>> start Records supplied

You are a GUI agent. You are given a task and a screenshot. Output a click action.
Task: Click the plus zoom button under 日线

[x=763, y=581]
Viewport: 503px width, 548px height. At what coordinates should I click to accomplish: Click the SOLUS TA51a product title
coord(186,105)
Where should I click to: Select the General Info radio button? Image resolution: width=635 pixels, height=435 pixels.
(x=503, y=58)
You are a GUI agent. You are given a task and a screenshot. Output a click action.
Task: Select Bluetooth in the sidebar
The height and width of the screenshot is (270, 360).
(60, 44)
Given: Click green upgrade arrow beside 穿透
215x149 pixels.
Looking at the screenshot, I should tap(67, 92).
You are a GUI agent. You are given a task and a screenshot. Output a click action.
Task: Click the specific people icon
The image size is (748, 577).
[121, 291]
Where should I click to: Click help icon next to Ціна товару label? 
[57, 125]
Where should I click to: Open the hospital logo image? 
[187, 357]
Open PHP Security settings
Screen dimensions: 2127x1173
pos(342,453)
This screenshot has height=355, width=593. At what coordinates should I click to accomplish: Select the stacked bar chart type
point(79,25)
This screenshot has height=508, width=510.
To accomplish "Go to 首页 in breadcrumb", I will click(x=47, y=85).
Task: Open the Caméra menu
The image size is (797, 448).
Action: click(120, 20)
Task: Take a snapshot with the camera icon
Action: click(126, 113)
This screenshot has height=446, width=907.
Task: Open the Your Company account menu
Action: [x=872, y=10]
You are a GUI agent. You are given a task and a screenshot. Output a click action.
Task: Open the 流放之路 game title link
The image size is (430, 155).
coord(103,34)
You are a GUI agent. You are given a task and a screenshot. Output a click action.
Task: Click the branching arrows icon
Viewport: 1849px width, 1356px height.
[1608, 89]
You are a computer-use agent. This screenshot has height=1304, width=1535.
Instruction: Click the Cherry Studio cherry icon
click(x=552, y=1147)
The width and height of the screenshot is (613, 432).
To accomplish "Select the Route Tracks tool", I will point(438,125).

>> end Records supplied

Task requirements: Swap "GUI agent" for "interface agent" throughout the listing above and give it again, leaving everything else as it was.

Task output:
You are a interface agent. You are given a task and a screenshot. Output a click action.
Task: Click the plus zoom button under 日线

[x=763, y=581]
Viewport: 503px width, 548px height. At what coordinates should I click to accomplish: Click the SOLUS TA51a product title
coord(186,105)
Where should I click to: Select the General Info radio button? Image resolution: width=635 pixels, height=435 pixels.
(x=503, y=58)
You are a interface agent. You are given a task and a screenshot. Output a click action.
Task: Select Bluetooth in the sidebar
The height and width of the screenshot is (270, 360).
(60, 44)
Given: Click green upgrade arrow beside 穿透
215x149 pixels.
Looking at the screenshot, I should tap(67, 92).
You are a interface agent. You are given a task and a screenshot. Output a click action.
Task: Click the specific people icon
The image size is (748, 577).
[121, 291]
Where should I click to: Click help icon next to Ціна товару label? 
[57, 125]
Where should I click to: Open the hospital logo image? 
[187, 357]
Open PHP Security settings
Screen dimensions: 2127x1173
pos(342,453)
This screenshot has height=355, width=593. At what coordinates should I click to accomplish: Select the stacked bar chart type
point(79,25)
This screenshot has height=508, width=510.
To accomplish "Go to 首页 in breadcrumb", I will click(x=47, y=85).
Task: Open the Caméra menu
The image size is (797, 448).
Action: click(120, 20)
Task: Take a snapshot with the camera icon
Action: click(126, 113)
This screenshot has height=446, width=907.
Task: Open the Your Company account menu
Action: [x=872, y=10]
You are a interface agent. You are given a task and a screenshot. Output a click action.
Task: Open the 流放之路 game title link
The image size is (430, 155).
coord(103,34)
You are a interface agent. You are given a task and a screenshot. Output a click action.
Task: Click the branching arrows icon
Viewport: 1849px width, 1356px height.
[1608, 89]
You are a computer-use agent. This screenshot has height=1304, width=1535.
Instruction: Click the Cherry Studio cherry icon
click(x=552, y=1147)
The width and height of the screenshot is (613, 432).
To accomplish "Select the Route Tracks tool", I will point(438,125).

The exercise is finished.